É preciso valorizar a Enfermagem diante do caos na saúde

 É preciso valorizar a Enfermagem diante do caos na saúde

Neste dia 7 de abril, lembramos o Dia a Mundial da Saúde e a necessidade de defender o SUS. Diante do caos instalado no Brasil, é ao SUS que recorrem os brasileiros, mesmo aqueles com planos de saúde privados cujos hospitais estão lotados e já não conseguem atender a muitos.

Chegamos naquela situação que ninguém queria, mas não foi por falta de aviso! Pessoas estão morrendo sem atendimento no estado mais rico do país, faltam medicamentos para pacientes de UTI, a vacina chega a conta-gotas e, também por isso, o vírus se reproduz com velocidade e amplia as novas variantes, mais fortes, mais contagiosas e mais letais. Isso coloca em risco até a eficácia das vacinas, desenvolvidas rapidamente em esforço inédito da comunidade científica e, portanto, sem ainda uma certeza de por quanto tempo será capaz os vacinados com anticorpos.

A falta de seriedade dos governos cobra um alto custo, a devastação de milhares de seres humanos! O governo federal negou a doença até onde pode, não cumpriu a sua obrigação de coordenar o esforço de estados e municípios no enfrentamento à doença; deixou vencer milhares de testes sem distribui-los aos estados; não comprou vacina quando podia. Ao contrário, faz coro com os grupos antivacinas.  Não se importa com a morte diária de quase 4 mil brasileiros.
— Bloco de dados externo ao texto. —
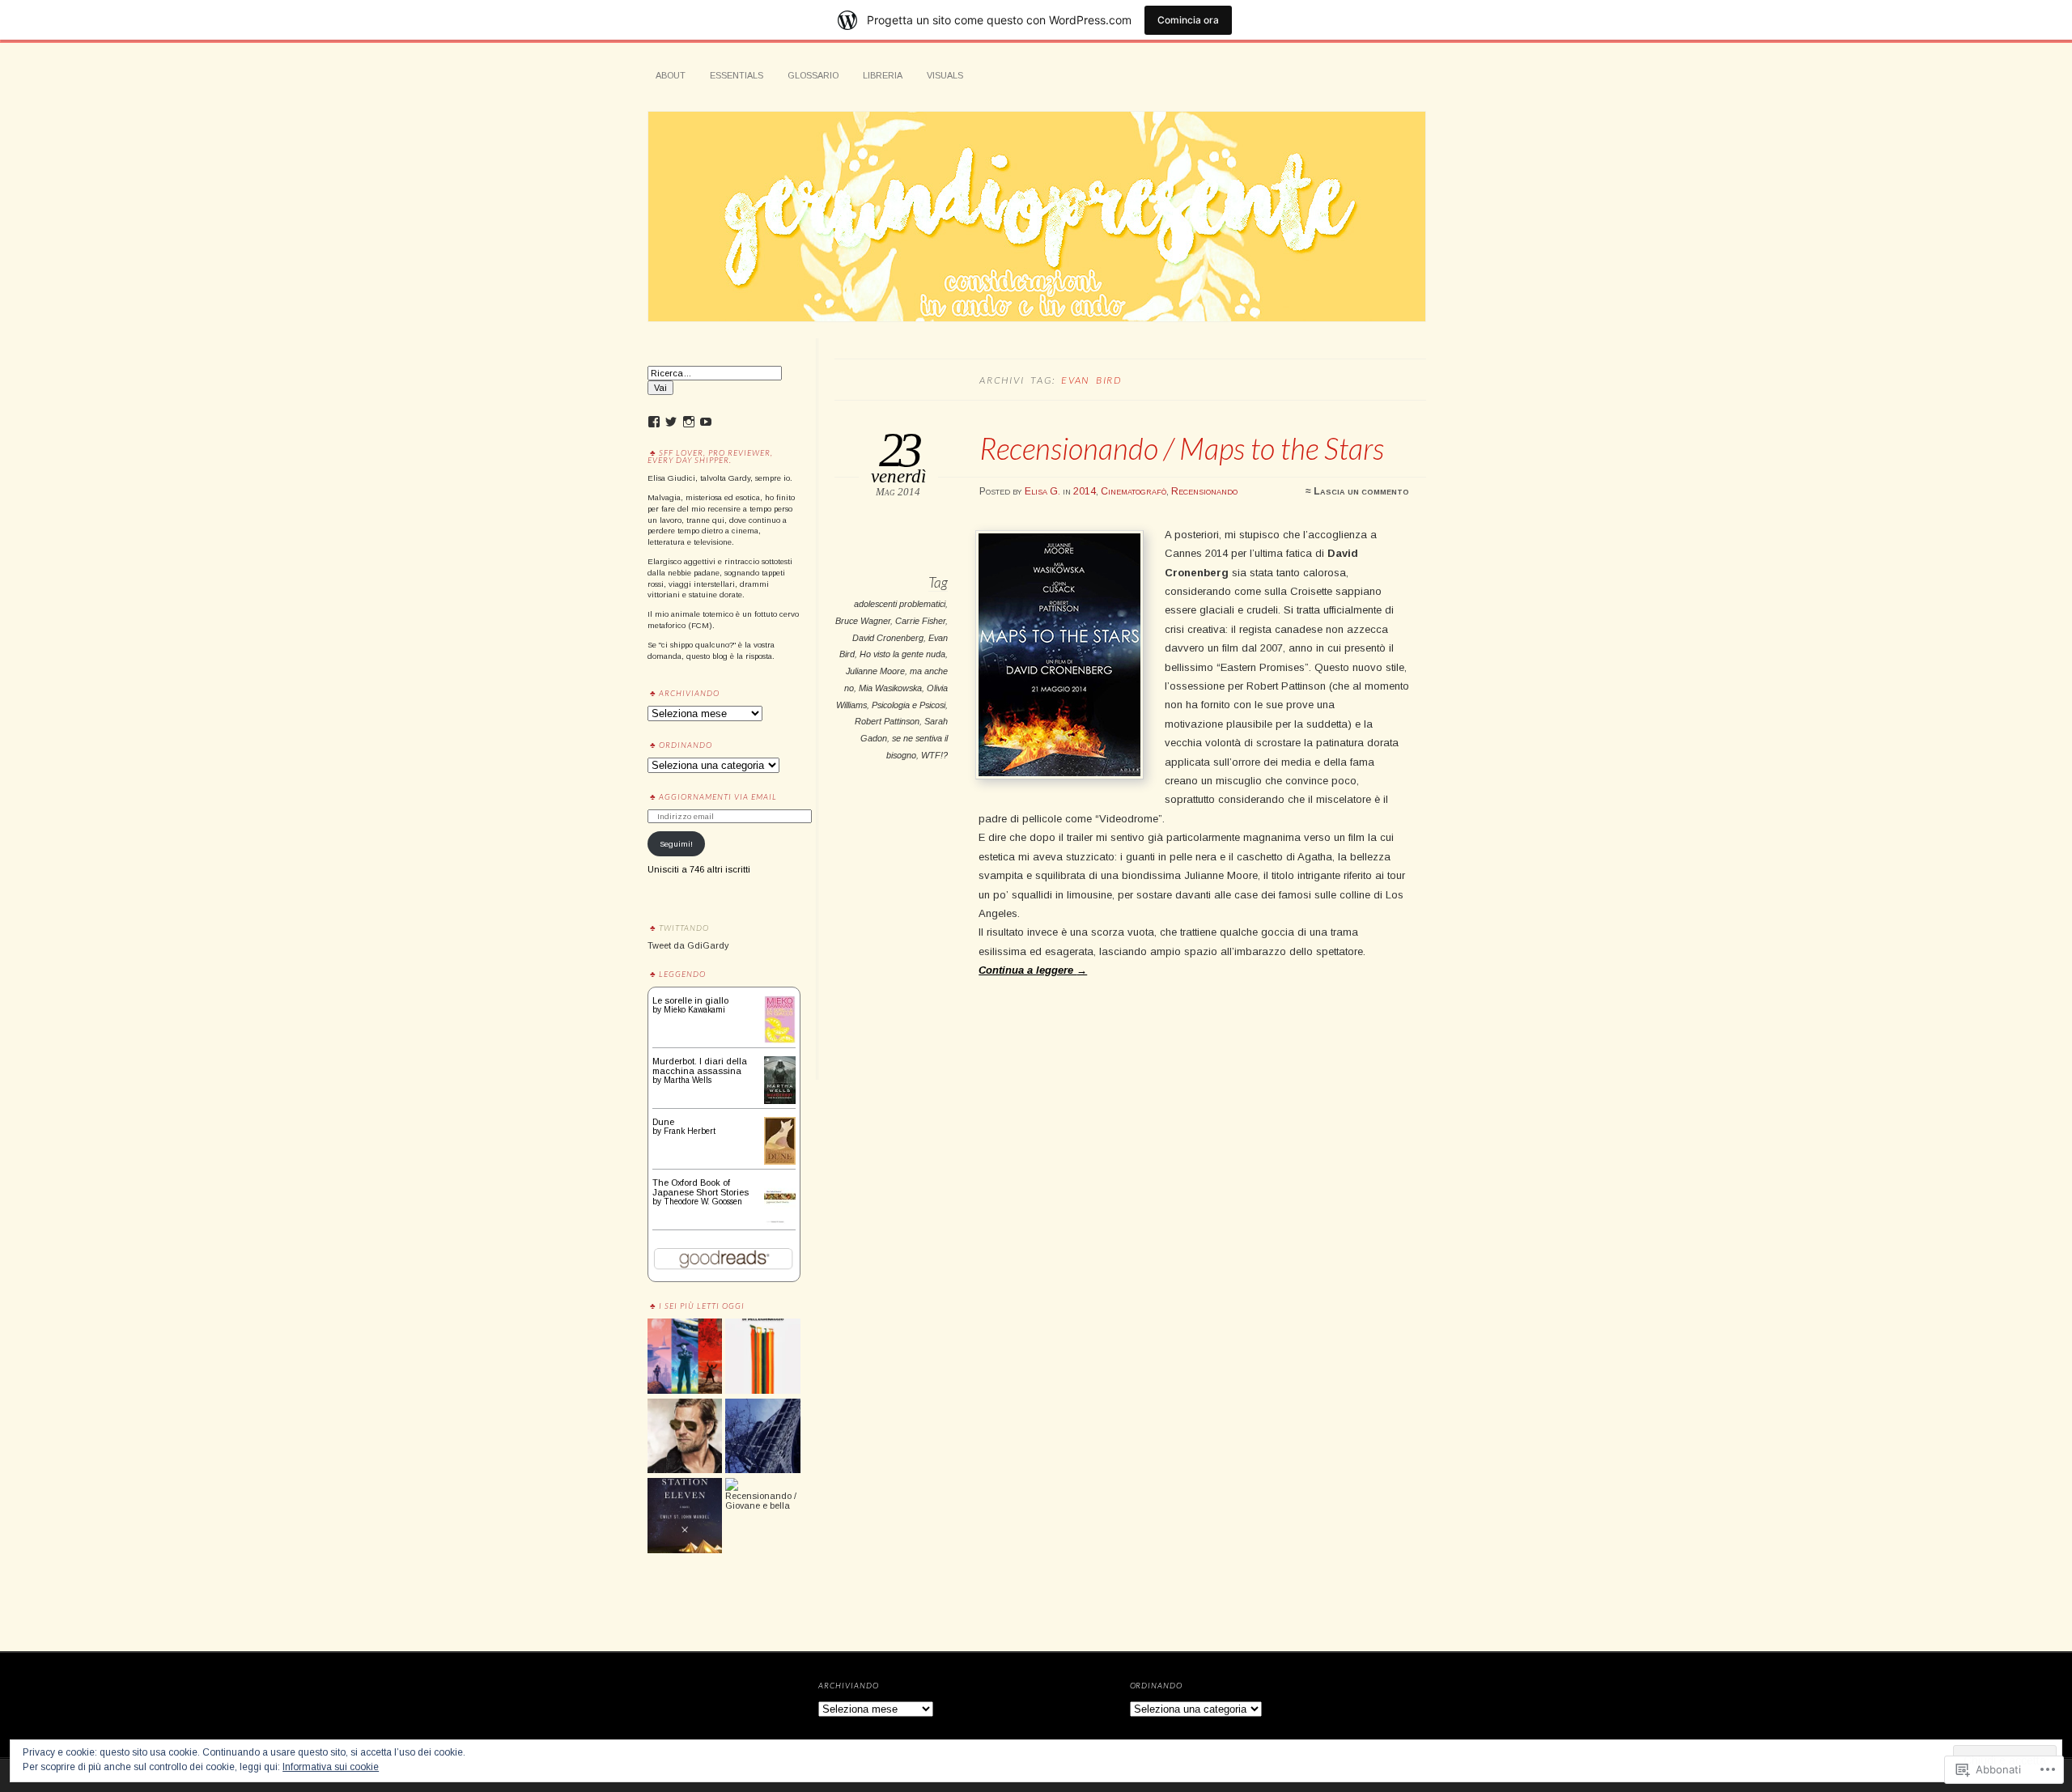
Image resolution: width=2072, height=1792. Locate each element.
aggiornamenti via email (718, 796)
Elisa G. (1042, 491)
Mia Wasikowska (890, 688)
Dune (663, 1122)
Sem exemplo da autoridade maior do país, parte considerável da população não colabora com o uso de máscaras nem distanciamento social. Outra parte não tem acesso aos produtos dos protocolos sanitários.

Essas variáveis, combinadas, faz com que vivamos em estados de guerra. E essa guerra atinge em cheio os profissionais da Enfermagem e demais da área de saúde.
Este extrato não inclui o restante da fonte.